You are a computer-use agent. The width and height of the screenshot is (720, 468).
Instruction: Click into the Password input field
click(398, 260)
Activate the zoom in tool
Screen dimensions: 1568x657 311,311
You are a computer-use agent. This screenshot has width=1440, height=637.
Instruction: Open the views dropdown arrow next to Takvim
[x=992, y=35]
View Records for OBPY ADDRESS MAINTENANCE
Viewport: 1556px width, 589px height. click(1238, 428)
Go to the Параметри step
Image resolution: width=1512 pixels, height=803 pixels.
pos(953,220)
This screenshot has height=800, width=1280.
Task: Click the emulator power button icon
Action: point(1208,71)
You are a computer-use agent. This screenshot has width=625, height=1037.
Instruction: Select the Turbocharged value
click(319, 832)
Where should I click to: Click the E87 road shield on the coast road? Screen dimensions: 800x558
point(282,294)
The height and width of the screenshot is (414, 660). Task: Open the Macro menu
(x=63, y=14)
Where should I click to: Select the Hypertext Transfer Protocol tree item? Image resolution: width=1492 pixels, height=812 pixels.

======

Task details :: Set all of the records down again, exactly as they stand.

Task answer ::
You are a computer-use agent. The width and height of the screenshot is (720, 468).
Instruction: Click into the Password input field
click(398, 260)
Activate the zoom in tool
Screen dimensions: 1568x657 311,311
You are a computer-use agent. This screenshot has width=1440, height=637.
Instruction: Open the views dropdown arrow next to Takvim
[x=992, y=35]
View Records for OBPY ADDRESS MAINTENANCE
Viewport: 1556px width, 589px height. click(1238, 428)
Go to the Параметри step
Image resolution: width=1512 pixels, height=803 pixels.
pos(953,220)
This screenshot has height=800, width=1280.
Task: Click the emulator power button icon
Action: point(1208,71)
You are a computer-use agent. This screenshot has width=625, height=1037.
Instruction: Select the Turbocharged value
click(319, 832)
Where should I click to: Click the E87 road shield on the coast road? Screen dimensions: 800x558
point(282,294)
The height and width of the screenshot is (414, 660). Task: Open the Macro menu
(x=63, y=14)
Where should I click to: Select the Hypertext Transfer Protocol tree item? Image resolution: width=1492 pixels, height=812 pixels.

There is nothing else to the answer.